BEGIN Records

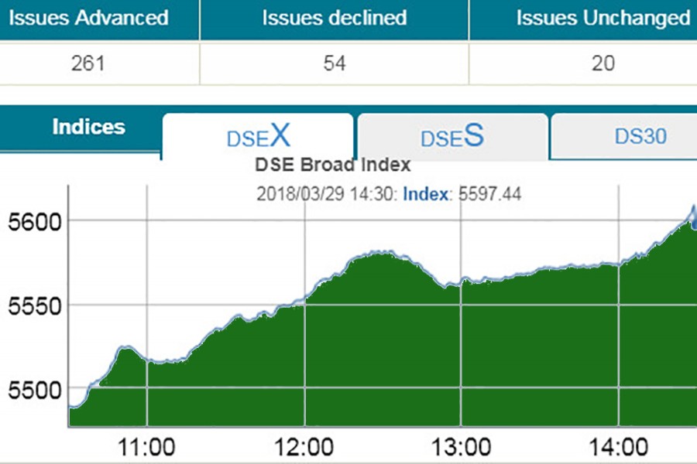Click the 20 unchanged issues value
Viewport: 697px width, 464px height.
click(603, 63)
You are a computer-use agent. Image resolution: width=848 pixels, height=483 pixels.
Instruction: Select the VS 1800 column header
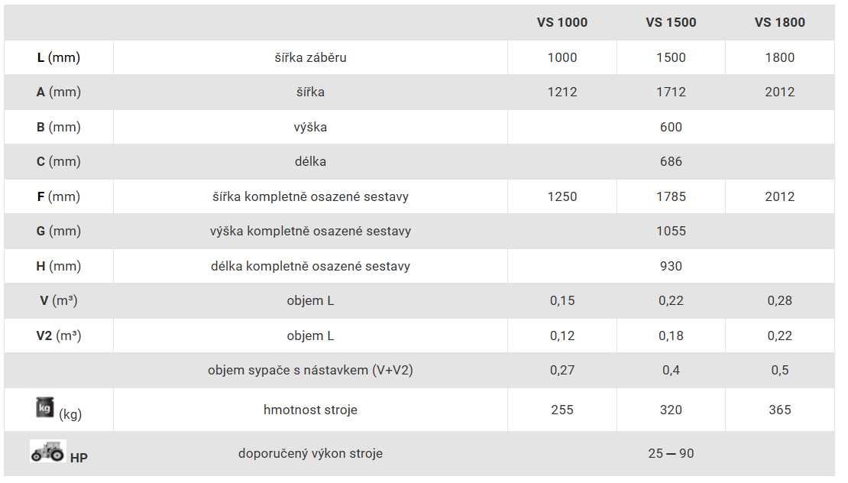click(779, 22)
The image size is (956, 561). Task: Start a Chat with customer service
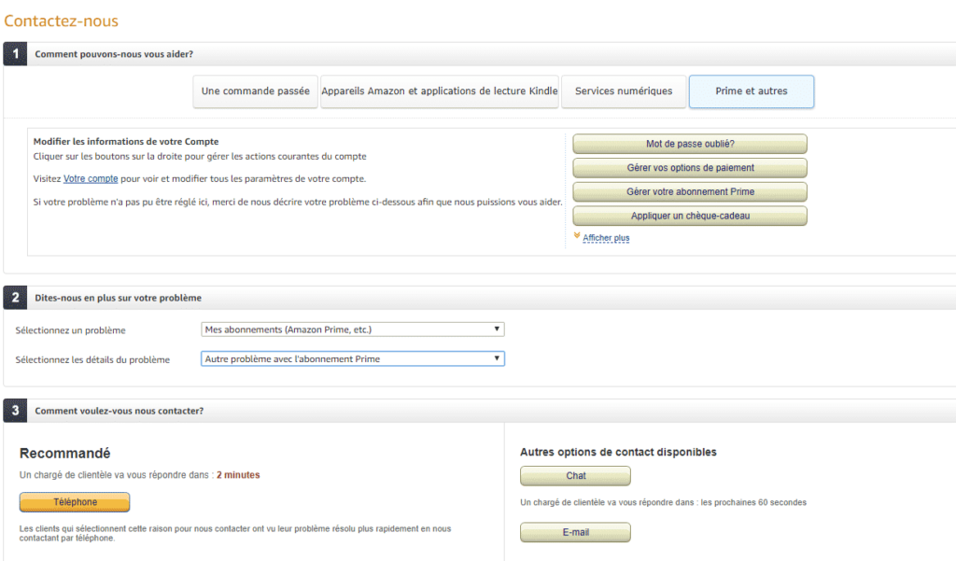tap(575, 476)
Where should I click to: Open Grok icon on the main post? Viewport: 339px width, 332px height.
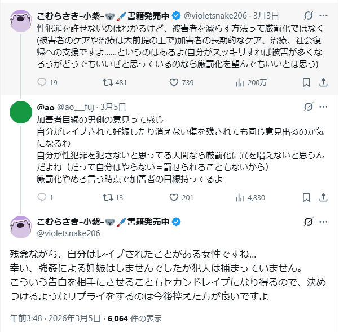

END Records

Your task is to repeat, word for word and with no picture, every line from the one that contains "Instruction: Select the VS 1800 column header" through the last line of the data.

Instruction: Select the VS 1800 column header
click(779, 22)
The image size is (956, 561). Task: Start a Chat with customer service
tap(575, 476)
Where should I click to: Open Grok icon on the main post? Viewport: 339px width, 332px height.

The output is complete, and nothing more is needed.